La Rioja

Al Náxara no le echan, sigue

Sabando festeja el pase a la tercera ronda.
Sabando festeja el pase a la tercera ronda. / Sergio Martínez
  • Los najerinos, sin complejos, resolvieron la eliminatoria en los penaltis

El Náxara logró en La Salera, en una ronda más infartante que en la eliminatoria anterior, ante los murcianos del Mar Menor. Lo hizo en los penaltis tras llegar al final de los 90 minutos y de los otros 3o de prórroga, con empate a un gol, el mismo resultado que el logrado hace siete días en Villarrobledo.

Salieron los pupilos de Diego Martínez sin ningún complejo, a pesar de haber reconocido de antemano que su rival era de cuidado y que contaba con unos cuantos jugadores que viven del fútbol. Eso sí, tampoco se volvieron locos y tomaron las debidas precauciones en la retaguardia, donde a pesar de las bajas del central Nika, por sanción y del lateral Quirino, con un virus que le tenía muy debilitado, sus sustitutos Arturo y Madero, cumplieron con creces en su labor.

Sea como fuere, los blanquiazules dominaban la situación, creando peligro ante la meta de Javi López, con algún contragolpe manchego que también llevaba peligro. Pero, en el minuto 25, en un despiste de marcaje, los locales permitieron que Calle rematase sólo de cabeza dentro del área un córner, y adelantase a su equipo, neutralizando la ligera ventaja del gol marcado por los najerinos en Villarrobledo. Los najerinos replicaron con una falta sacada por Pablo, que el central Lolo Guerrero sacó bajo los palos.

-------------------------

■ **TAREAS REQUERIDAS**
1. Según la crónica del partido del Náxara, ¿por qué motivo no jugó el central Nika?
2. Reproduzca con exactitud el fragmento de la crónica que comienza con las palabras "Sabando festeja el pase a la tercera ronda. /" y termina con "días en Villarrobledo.".

-------------------------

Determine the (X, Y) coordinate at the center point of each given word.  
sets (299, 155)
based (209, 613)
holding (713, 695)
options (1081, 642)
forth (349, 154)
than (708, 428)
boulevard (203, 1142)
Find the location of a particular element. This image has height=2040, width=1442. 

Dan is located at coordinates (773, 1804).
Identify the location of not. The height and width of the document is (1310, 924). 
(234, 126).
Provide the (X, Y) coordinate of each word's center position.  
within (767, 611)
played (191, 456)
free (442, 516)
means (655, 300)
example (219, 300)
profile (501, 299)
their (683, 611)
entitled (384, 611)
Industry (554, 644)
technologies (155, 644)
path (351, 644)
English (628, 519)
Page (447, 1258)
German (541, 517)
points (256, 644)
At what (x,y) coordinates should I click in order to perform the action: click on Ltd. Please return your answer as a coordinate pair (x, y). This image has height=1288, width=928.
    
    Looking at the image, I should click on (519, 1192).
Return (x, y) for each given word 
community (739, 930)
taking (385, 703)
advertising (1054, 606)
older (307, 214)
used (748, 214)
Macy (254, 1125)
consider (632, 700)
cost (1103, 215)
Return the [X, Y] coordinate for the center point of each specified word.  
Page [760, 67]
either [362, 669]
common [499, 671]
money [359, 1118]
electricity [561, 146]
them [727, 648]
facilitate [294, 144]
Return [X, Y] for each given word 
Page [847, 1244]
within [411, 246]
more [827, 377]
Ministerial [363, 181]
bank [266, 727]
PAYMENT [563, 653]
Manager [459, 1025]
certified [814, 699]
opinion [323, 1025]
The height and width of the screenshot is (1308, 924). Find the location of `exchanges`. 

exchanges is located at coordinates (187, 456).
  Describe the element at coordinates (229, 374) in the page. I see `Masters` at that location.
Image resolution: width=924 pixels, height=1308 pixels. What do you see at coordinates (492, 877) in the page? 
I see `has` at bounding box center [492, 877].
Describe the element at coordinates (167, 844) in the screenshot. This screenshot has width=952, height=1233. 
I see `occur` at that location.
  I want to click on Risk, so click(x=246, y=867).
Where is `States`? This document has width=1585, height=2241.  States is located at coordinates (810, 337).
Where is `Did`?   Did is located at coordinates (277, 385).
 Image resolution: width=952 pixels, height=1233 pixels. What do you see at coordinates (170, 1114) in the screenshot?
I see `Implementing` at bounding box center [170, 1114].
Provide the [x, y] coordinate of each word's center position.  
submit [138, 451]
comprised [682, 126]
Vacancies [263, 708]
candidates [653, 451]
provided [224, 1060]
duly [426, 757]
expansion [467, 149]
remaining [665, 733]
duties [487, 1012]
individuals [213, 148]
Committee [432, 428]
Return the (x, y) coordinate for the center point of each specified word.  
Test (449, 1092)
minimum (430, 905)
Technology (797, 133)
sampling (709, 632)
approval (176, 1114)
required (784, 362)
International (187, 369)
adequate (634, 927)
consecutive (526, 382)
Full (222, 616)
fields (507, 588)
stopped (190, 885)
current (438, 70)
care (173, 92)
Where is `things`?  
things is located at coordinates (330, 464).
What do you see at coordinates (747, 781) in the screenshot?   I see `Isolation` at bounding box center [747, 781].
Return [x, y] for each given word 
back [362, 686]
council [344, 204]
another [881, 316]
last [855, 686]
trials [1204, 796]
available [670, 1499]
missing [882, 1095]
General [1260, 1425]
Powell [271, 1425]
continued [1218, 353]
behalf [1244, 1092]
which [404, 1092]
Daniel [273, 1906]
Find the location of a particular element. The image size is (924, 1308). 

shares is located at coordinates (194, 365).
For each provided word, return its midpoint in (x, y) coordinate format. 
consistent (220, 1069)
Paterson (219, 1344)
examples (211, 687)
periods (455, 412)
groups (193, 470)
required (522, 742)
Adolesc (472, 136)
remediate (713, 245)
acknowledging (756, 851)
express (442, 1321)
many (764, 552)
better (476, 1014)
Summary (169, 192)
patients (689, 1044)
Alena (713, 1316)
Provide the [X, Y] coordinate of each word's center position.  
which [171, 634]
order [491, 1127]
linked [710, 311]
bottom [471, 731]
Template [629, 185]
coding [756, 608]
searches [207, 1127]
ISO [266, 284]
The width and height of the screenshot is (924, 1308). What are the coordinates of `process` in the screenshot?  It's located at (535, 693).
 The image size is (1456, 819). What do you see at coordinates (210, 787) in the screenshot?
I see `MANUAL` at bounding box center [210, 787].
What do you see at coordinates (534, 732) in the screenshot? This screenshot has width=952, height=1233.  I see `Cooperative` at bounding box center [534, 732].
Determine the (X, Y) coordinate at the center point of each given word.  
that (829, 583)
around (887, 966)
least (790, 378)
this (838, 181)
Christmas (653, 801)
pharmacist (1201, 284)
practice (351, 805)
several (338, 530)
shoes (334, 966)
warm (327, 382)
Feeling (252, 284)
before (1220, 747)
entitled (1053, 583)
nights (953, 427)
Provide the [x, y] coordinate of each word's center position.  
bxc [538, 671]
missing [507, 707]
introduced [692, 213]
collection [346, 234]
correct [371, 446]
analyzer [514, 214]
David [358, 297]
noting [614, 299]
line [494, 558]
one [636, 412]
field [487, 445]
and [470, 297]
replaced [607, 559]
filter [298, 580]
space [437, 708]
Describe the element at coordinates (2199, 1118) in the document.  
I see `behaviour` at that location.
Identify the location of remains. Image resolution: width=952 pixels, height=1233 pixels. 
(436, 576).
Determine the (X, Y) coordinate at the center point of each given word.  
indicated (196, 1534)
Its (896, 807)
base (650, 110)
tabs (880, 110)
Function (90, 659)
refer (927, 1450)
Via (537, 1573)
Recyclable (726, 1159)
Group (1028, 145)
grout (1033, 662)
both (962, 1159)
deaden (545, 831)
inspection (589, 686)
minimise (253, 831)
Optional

-------------------------

■ **SOLUCIONES POR TAREA**
1. Por sanción.

2.
Sabando festeja el pase a la tercera ronda. / Sergio Martínez
  • Los najerinos, sin complejos, resolvieron la eliminatoria en los penaltis

El Náxara logró en La Salera, en una ronda más infartante que en la eliminatoria anterior, ante los murcianos del Mar Menor. Lo hizo en los penaltis tras llegar al final de los 90 minutos y de los otros 3o de prórroga, con empate a un gol, el mismo resultado que el logrado hace siete días en Villarrobledo.